* [REQUIREMENT] Could you print out every entry, character for character?

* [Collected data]
------------------------------------------------
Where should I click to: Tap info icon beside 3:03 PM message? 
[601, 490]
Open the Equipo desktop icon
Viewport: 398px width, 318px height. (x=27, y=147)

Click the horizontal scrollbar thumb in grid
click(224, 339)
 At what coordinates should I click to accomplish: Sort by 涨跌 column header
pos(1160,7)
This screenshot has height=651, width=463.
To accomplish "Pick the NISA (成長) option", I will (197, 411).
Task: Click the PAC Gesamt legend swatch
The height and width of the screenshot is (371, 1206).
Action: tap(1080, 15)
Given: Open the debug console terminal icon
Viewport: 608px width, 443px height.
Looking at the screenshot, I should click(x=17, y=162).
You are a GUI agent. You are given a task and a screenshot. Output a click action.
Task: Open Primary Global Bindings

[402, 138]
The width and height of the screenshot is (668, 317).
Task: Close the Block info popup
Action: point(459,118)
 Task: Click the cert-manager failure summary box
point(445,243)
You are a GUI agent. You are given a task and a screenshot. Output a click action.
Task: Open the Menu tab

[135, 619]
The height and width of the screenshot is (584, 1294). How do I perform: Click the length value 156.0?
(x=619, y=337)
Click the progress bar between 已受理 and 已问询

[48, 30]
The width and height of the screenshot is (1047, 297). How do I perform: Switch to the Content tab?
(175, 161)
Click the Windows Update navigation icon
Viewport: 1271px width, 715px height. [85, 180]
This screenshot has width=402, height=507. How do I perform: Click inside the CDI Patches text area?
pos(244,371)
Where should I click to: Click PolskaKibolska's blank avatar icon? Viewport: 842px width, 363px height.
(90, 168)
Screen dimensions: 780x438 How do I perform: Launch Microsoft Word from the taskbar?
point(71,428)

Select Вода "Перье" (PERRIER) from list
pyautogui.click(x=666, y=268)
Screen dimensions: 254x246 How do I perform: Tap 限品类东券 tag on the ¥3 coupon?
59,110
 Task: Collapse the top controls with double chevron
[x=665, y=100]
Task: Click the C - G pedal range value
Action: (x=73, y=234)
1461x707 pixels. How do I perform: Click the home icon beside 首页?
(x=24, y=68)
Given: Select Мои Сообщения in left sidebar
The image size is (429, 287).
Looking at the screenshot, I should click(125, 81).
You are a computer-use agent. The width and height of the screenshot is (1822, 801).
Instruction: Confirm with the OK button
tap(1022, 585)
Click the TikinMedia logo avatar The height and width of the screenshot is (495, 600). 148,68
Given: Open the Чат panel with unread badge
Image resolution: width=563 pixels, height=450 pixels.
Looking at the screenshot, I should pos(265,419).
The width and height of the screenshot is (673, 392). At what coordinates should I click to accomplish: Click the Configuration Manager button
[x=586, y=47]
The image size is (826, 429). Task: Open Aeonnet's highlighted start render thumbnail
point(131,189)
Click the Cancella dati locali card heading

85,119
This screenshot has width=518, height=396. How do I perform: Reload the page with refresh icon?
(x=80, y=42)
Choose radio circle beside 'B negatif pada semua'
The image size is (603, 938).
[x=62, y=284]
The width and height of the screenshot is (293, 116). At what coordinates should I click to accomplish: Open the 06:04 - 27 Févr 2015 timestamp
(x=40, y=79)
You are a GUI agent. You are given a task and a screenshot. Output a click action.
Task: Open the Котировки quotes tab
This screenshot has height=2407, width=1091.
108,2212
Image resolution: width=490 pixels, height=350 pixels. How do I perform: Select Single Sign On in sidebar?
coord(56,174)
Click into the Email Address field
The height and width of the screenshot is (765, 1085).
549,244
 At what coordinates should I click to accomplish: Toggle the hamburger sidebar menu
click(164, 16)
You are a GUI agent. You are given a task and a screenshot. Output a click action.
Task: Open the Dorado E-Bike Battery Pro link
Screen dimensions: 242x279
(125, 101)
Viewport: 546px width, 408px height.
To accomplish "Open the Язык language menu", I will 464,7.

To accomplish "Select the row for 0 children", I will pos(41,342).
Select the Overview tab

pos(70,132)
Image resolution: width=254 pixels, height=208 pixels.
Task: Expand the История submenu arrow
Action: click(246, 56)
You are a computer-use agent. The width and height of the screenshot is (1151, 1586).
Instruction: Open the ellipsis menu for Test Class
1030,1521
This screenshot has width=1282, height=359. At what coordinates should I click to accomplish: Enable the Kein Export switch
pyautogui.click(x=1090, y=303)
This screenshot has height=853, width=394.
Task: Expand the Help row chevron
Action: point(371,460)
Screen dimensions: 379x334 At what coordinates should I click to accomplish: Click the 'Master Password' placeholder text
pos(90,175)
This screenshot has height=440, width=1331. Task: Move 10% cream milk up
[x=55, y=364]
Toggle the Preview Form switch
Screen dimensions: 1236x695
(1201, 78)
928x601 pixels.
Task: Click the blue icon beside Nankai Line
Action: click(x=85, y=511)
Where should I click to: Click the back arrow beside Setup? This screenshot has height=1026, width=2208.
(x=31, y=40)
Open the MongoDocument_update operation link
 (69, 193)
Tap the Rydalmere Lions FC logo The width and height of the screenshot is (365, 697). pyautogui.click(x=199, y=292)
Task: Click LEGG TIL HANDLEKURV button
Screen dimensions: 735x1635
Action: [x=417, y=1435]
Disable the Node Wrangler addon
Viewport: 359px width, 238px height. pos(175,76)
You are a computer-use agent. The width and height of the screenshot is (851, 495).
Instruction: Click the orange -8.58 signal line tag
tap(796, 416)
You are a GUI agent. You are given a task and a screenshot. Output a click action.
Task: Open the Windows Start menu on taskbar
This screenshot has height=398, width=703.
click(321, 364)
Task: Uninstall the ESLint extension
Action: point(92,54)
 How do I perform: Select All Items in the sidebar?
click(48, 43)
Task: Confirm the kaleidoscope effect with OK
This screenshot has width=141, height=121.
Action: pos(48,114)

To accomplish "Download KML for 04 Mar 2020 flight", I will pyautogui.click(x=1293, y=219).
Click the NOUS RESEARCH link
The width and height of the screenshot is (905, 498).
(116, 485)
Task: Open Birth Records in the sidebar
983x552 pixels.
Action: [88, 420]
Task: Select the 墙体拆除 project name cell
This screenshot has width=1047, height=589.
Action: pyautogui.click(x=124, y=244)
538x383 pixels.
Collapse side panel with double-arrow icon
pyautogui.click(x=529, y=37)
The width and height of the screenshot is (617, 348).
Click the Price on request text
------------------------------------------------
* [ANSWER BELOW]
Where should I click to: Tap info icon beside 3:03 PM message? 
[601, 490]
Open the Equipo desktop icon
Viewport: 398px width, 318px height. (x=27, y=147)

Click the horizontal scrollbar thumb in grid
click(224, 339)
 At what coordinates should I click to accomplish: Sort by 涨跌 column header
pos(1160,7)
This screenshot has height=651, width=463.
To accomplish "Pick the NISA (成長) option", I will (197, 411).
Task: Click the PAC Gesamt legend swatch
The height and width of the screenshot is (371, 1206).
Action: tap(1080, 15)
Given: Open the debug console terminal icon
Viewport: 608px width, 443px height.
Looking at the screenshot, I should click(x=17, y=162).
You are a GUI agent. You are given a task and a screenshot. Output a click action.
Task: Open Primary Global Bindings

[402, 138]
The width and height of the screenshot is (668, 317).
Task: Close the Block info popup
Action: point(459,118)
 Task: Click the cert-manager failure summary box
point(445,243)
You are a GUI agent. You are given a task and a screenshot. Output a click action.
Task: Open the Menu tab

[135, 619]
The height and width of the screenshot is (584, 1294). How do I perform: Click the length value 156.0?
(x=619, y=337)
Click the progress bar between 已受理 and 已问询

[48, 30]
The width and height of the screenshot is (1047, 297). How do I perform: Switch to the Content tab?
(175, 161)
Click the Windows Update navigation icon
Viewport: 1271px width, 715px height. [85, 180]
This screenshot has width=402, height=507. How do I perform: Click inside the CDI Patches text area?
pos(244,371)
Where should I click to: Click PolskaKibolska's blank avatar icon? Viewport: 842px width, 363px height.
(90, 168)
Screen dimensions: 780x438 How do I perform: Launch Microsoft Word from the taskbar?
point(71,428)

Select Вода "Перье" (PERRIER) from list
pyautogui.click(x=666, y=268)
Screen dimensions: 254x246 How do I perform: Tap 限品类东券 tag on the ¥3 coupon?
59,110
 Task: Collapse the top controls with double chevron
[x=665, y=100]
Task: Click the C - G pedal range value
Action: (x=73, y=234)
1461x707 pixels. How do I perform: Click the home icon beside 首页?
(x=24, y=68)
Given: Select Мои Сообщения in left sidebar
The image size is (429, 287).
Looking at the screenshot, I should click(125, 81).
You are a computer-use agent. The width and height of the screenshot is (1822, 801).
Instruction: Confirm with the OK button
tap(1022, 585)
Click the TikinMedia logo avatar The height and width of the screenshot is (495, 600). 148,68
Given: Open the Чат panel with unread badge
Image resolution: width=563 pixels, height=450 pixels.
Looking at the screenshot, I should pos(265,419).
The width and height of the screenshot is (673, 392). At what coordinates should I click to accomplish: Click the Configuration Manager button
[x=586, y=47]
The image size is (826, 429). Task: Open Aeonnet's highlighted start render thumbnail
point(131,189)
Click the Cancella dati locali card heading

85,119
This screenshot has width=518, height=396. How do I perform: Reload the page with refresh icon?
(x=80, y=42)
Choose radio circle beside 'B negatif pada semua'
The image size is (603, 938).
[x=62, y=284]
The width and height of the screenshot is (293, 116). At what coordinates should I click to accomplish: Open the 06:04 - 27 Févr 2015 timestamp
(x=40, y=79)
You are a GUI agent. You are given a task and a screenshot. Output a click action.
Task: Open the Котировки quotes tab
This screenshot has height=2407, width=1091.
108,2212
Image resolution: width=490 pixels, height=350 pixels. How do I perform: Select Single Sign On in sidebar?
coord(56,174)
Click into the Email Address field
The height and width of the screenshot is (765, 1085).
549,244
 At what coordinates should I click to accomplish: Toggle the hamburger sidebar menu
click(164, 16)
You are a GUI agent. You are given a task and a screenshot. Output a click action.
Task: Open the Dorado E-Bike Battery Pro link
Screen dimensions: 242x279
(125, 101)
Viewport: 546px width, 408px height.
To accomplish "Open the Язык language menu", I will 464,7.

To accomplish "Select the row for 0 children", I will pos(41,342).
Select the Overview tab

pos(70,132)
Image resolution: width=254 pixels, height=208 pixels.
Task: Expand the История submenu arrow
Action: click(246, 56)
You are a computer-use agent. The width and height of the screenshot is (1151, 1586).
Instruction: Open the ellipsis menu for Test Class
1030,1521
This screenshot has width=1282, height=359. At what coordinates should I click to accomplish: Enable the Kein Export switch
pyautogui.click(x=1090, y=303)
This screenshot has height=853, width=394.
Task: Expand the Help row chevron
Action: point(371,460)
Screen dimensions: 379x334 At what coordinates should I click to accomplish: Click the 'Master Password' placeholder text
pos(90,175)
This screenshot has height=440, width=1331. Task: Move 10% cream milk up
[x=55, y=364]
Toggle the Preview Form switch
Screen dimensions: 1236x695
(1201, 78)
928x601 pixels.
Task: Click the blue icon beside Nankai Line
Action: click(x=85, y=511)
Where should I click to: Click the back arrow beside Setup? This screenshot has height=1026, width=2208.
(x=31, y=40)
Open the MongoDocument_update operation link
 (69, 193)
Tap the Rydalmere Lions FC logo The width and height of the screenshot is (365, 697). pyautogui.click(x=199, y=292)
Task: Click LEGG TIL HANDLEKURV button
Screen dimensions: 735x1635
Action: [x=417, y=1435]
Disable the Node Wrangler addon
Viewport: 359px width, 238px height. pos(175,76)
You are a computer-use agent. The width and height of the screenshot is (851, 495).
Instruction: Click the orange -8.58 signal line tag
tap(796, 416)
You are a GUI agent. You are given a task and a screenshot. Output a click action.
Task: Open the Windows Start menu on taskbar
This screenshot has height=398, width=703.
click(321, 364)
Task: Uninstall the ESLint extension
Action: point(92,54)
 How do I perform: Select All Items in the sidebar?
click(48, 43)
Task: Confirm the kaleidoscope effect with OK
This screenshot has width=141, height=121.
Action: pos(48,114)

To accomplish "Download KML for 04 Mar 2020 flight", I will pyautogui.click(x=1293, y=219).
Click the NOUS RESEARCH link
The width and height of the screenshot is (905, 498).
(116, 485)
Task: Open Birth Records in the sidebar
983x552 pixels.
Action: [88, 420]
Task: Select the 墙体拆除 project name cell
This screenshot has width=1047, height=589.
Action: pyautogui.click(x=124, y=244)
538x383 pixels.
Collapse side panel with double-arrow icon
pyautogui.click(x=529, y=37)
The width and height of the screenshot is (617, 348).
Click the Price on request text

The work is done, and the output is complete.